Ex-jogador Careca Bianchesi hoje atua como repórter de uma TV mexicana - Reprodução/Facebook - Reprodução/Facebook
Imagem: Reprodução/Facebook

Marcello De Vico e Vanderlei Lima

Do UOL, em Santos e São Paulo

03/09/2017 04h00

Em boa fase no Palmeiras, Careca Bianchesi recebeu do técnico Paulo Roberto Falcão a oportunidade de disputar a Copa América de 1991. O momento de alegria pela convocação e pela chance de mostrar serviço na seleção brasileira, porém, foi substituído por um enorme arrependimento no primeiro jogo do quadrangular final, contra a Argentina. Mal entrou na partida (na etapa final) e o atacante, num impulso, deu uma cotovelada no zagueiro Ruggeri (vídeo acima). Foi expulso e prejudicou o Brasil, que foi derrotado pela Argentina (3 a 2) e mais tarde acabou ficando com o vice justamente por conta deste revés - os hermanos foram campeões.

Foi o fim da passagem de Careca pela seleção brasileira. Depois disso, nunca mais foi convocado, e até hoje se arrepende. Não tanto pelo fato de não ter sido mais chamado para defender o time de seu país, mas pela agressão em si. É o que ele conta em entrevista exclusiva ao UOL Esporte.

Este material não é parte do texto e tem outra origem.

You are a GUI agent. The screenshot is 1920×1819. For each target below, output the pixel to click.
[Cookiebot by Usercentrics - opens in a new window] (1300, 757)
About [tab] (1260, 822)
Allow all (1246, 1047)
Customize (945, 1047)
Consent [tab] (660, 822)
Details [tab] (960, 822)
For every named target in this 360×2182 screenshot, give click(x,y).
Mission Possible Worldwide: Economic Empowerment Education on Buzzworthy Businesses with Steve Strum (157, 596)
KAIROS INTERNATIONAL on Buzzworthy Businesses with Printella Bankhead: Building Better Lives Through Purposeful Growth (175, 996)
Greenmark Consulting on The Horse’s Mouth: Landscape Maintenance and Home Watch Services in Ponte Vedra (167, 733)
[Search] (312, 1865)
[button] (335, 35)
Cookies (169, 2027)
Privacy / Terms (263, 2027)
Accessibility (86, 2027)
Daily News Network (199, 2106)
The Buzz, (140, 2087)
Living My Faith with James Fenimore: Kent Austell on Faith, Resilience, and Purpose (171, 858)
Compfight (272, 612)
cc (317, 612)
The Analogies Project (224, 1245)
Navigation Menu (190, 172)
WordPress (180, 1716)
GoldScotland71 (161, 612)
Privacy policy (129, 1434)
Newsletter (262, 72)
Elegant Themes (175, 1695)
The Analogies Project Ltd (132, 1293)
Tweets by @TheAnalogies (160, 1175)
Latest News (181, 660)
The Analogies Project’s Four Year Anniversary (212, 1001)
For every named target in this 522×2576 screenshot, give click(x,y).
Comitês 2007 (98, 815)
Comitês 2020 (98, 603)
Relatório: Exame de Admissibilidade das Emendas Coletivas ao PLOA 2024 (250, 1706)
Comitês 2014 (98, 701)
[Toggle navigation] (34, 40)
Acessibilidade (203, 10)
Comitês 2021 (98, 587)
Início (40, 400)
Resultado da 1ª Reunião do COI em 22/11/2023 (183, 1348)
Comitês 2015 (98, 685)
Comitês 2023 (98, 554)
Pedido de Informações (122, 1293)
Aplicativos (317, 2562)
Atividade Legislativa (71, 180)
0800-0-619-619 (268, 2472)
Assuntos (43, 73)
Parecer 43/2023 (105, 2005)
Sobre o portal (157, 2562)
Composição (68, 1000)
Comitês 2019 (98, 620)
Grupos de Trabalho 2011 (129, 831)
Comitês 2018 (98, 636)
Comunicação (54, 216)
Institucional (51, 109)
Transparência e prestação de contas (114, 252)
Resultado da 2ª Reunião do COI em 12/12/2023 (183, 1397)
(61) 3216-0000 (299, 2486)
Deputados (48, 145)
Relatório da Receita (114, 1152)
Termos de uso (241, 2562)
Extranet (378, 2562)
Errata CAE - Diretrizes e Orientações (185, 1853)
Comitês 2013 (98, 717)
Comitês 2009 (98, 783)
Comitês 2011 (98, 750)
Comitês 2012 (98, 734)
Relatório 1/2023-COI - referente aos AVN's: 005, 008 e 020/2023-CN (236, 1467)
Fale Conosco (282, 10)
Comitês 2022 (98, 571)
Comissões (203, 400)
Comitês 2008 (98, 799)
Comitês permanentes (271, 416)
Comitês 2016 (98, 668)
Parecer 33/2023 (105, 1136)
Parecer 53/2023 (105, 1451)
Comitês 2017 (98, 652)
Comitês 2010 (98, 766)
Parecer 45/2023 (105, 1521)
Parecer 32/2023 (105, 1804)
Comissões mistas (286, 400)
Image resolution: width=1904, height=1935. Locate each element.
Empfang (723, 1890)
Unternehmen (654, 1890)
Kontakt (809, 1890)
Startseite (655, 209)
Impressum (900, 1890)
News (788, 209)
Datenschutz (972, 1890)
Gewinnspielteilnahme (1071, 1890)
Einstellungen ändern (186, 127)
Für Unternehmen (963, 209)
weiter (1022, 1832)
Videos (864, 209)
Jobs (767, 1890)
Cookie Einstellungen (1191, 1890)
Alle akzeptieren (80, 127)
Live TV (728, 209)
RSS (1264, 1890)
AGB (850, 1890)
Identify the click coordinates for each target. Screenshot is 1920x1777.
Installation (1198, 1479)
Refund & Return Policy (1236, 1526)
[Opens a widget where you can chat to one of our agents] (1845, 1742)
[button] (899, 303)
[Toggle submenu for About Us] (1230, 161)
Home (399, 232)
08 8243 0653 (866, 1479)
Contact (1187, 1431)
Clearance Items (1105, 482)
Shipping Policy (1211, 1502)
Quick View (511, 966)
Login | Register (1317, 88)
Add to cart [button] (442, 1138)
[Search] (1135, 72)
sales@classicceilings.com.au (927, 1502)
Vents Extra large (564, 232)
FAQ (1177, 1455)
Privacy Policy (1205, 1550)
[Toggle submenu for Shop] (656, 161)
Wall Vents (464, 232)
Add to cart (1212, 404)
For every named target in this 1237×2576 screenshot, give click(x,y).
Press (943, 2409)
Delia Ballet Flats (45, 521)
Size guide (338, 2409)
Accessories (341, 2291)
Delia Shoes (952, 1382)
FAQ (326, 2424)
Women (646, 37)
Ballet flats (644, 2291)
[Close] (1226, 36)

Foi uma das piores coisas que eu fiz, e foi a pior coisa que eu fiz no futebol

“Cometi um erro irreparável, que não era o meu estilo. Eu não sei porque perdi a cabeça e dei uma cotovelada no Ruggieri, e até hoje eu me arrependo. Foi uma das piores coisas que eu fiz, e foi a pior coisa que eu fiz no futebol. Eu não sou de me arrepender muito do que faço, tudo o que você faz tem aprendizagem, mas essa foi uma experiência que me marcou muito porque eu nunca fui um jogador violento, e por um motivo ou outro, talvez a pressão de não estar jogando - eu queria ser titular... Mas enfim, me deu um lapso, uma estupidez aguda e eu acabei golpeando o Ruggieri, e praticamente me despedi da seleção brasileira. Eu estava jogando no Atalanta, da Itália, e esse foi o meu último jogo na seleção”, recorda o ex-atacante.

Ex-jogador Careca Bianchesi (centro) com a esposa e os três filhos - Reprodução/Facebook - Reprodução/Facebook
Imagem: Reprodução/Facebook

“Eu não me arrependo porque não fui mais chamado. O meu arrependimento é por ter feito o que eu fiz, não representava o que eu era, o que eu sou, eu não era jogador violento, eu não sei de onde saiu isso. Por isso, às vezes, nós temos que tomar cuidado de nós mesmos, a gente não sabe quando esse lado animal vai aparecer. Eu nem gosto de lembrar... Era para eu fazer gol, eu era centroavante, e ao invés de eu me concentrar nisso eu não demorei nem um minuto dentro do jogo. Eu fui ridículo. É a única coisa que eu me arrependo na vida. As críticas foram certas, eu não tinha nem como me defender, assumo toda responsabilidade".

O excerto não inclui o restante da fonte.